The duo imposed a further limiting distance of 100 light–years to highlight worlds that could have received human-transmitted radio waves since the dawn of radio stations around a century ago. Estimating that around 25% of stars are orbited by potentially habitable rocky exoplanets, the scientists calculated the number of Earth-like worlds that fall within these distances.

“Within the 300 light–years there should be about 500 potential habitable worlds, within 100 light–years you find 29 planets that radio waves will have already washed over,” explains Kaltenegger. Although astronomers have not probed this region for Earth-like exoplanets, it crowded with stars and we already know of seven exoplanets in the habitable zones of their stars – orbits that favour the emergence of life.

“Who knows if life evolved there too, but if it did, and it had a similar technology level that we have, then such nominal alien observers could have spotted or will spot life on our own world.”

Image of the Milky Way

The duo’s work marks the first time that researchers have considered the Earth-transit vantage point as a changing system. This has been made possible by a recent data release from European Space Agency’s Gaia space telescope, which is creating a 3D image of the Milky Way.

“There have been other phenomenal catalogues that preceded Gaia but no other observatory reached the same quantity and depth,” explains Faherty. “Gaia is capable of mapping the lowest mass stars  –  the M class dwarfs  – in tremendous detail and they are the most numerous stars in the galaxy.”

Faherty explains that instead of asking the question “What can see us right now?” Gaia allowed the duo to “wind the clock backwards and forwards” to see where the stars’ motions have taken them and how long they have been able to occupy the perfect seat to see Earth as a transiting planet.

“The Gaia Catalogue has enabled a fresh and detailed dynamic look at the galaxy,” she adds.

Amongst the systems that have enjoyed prime Earth-viewing time in the past is Ross 128, which is 11 light–years from Earth. The system consists of a red-dwarf star orbited by Ross 128 b, a super-Earth with a diameter around twice that of our planet.

“Intelligent life on Earth”

“Any civilization with our level of technology could have seen us already on Ross 128b  but lost that vantage point about 900 years ago . Would anyone have concluded that there was intelligent life on Earth 900 years ago?” asks Kaltenegger.

The Trappist-1 system with its seven exoplanets will enter the Earth Transit Zone in around 1640 years. It is about 45 light-years away and at least four of its exoplanets occupy that system’s habitable zone and will remain in front row seats for around 2300 years.

Whilst Earth moves into view for these exoplanets, astronomers continue to perfect the tools they use to discover and investigate planets outside the solar system.
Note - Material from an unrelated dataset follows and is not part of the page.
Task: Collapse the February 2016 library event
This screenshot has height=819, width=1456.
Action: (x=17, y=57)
Playing a key role in this work will be the James Webb Space Telescope (JWST), which should launch later this year.

“If there are worlds around any of these stars, then we can use JWST to try and glean information about their atmospheres,” says Faherty. “Astronomers are hot on the trail of tracking down what biosignatures might reveal themselves using sophisticated light gathering techniques.”
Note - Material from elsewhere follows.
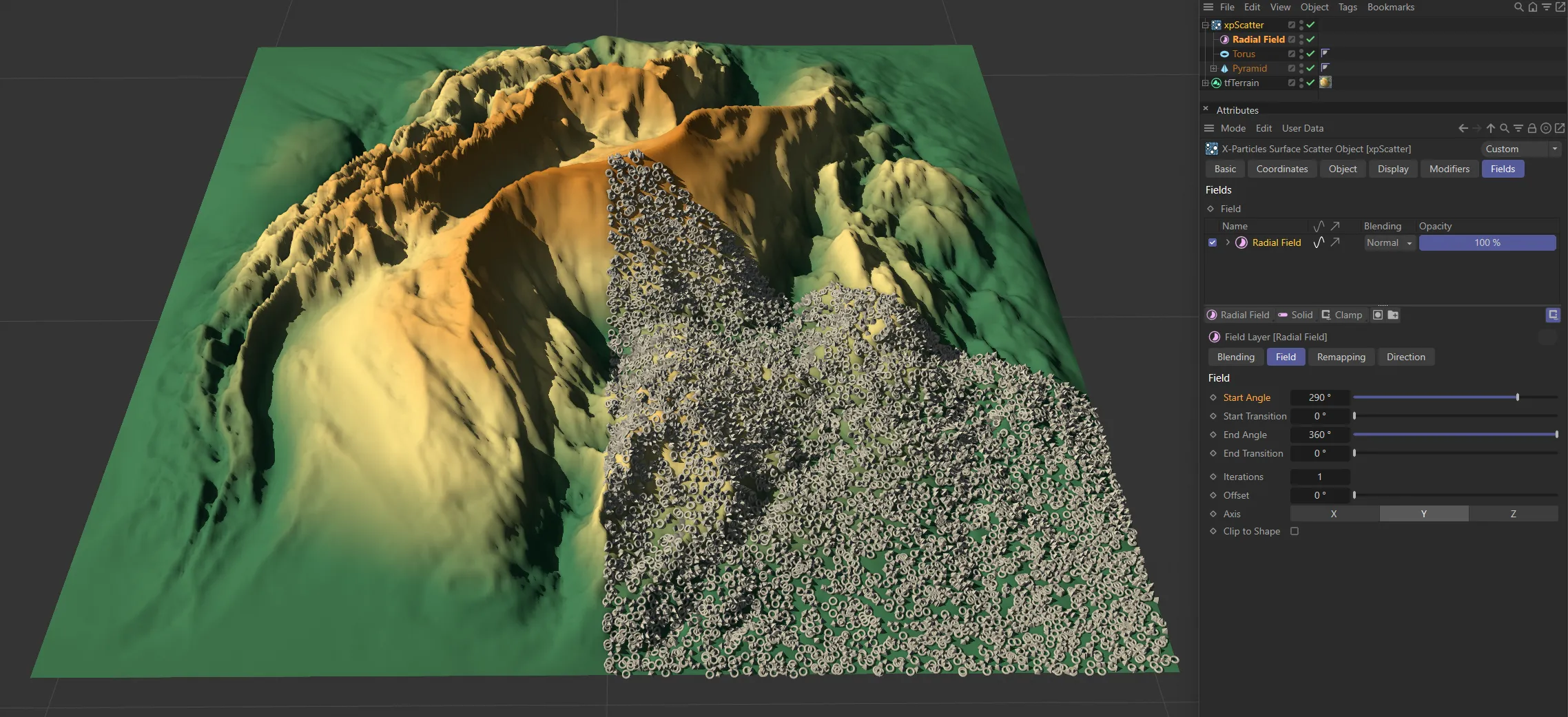Open the Bookmarks menu
Image resolution: width=1568 pixels, height=717 pixels.
coord(1391,7)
Whilst we are searching for those markers with increasingly sophisticated equipment, it is enthralling to entertain the idea that other life forms could be simultaneously searching for us.

“To me this research embeds us in not only space but also in time, telling us that we are lucky to find the exoplanets we do because our cosmic vantage-point also changes with time and will be lost and gained for different worlds,” Kaltenegger concludes. “There are 2043 objects in the night sky that could have already spotted us as a transiting world. If there were life on any planets around them, I wonder what they would think of us?”

The research is described in Nature.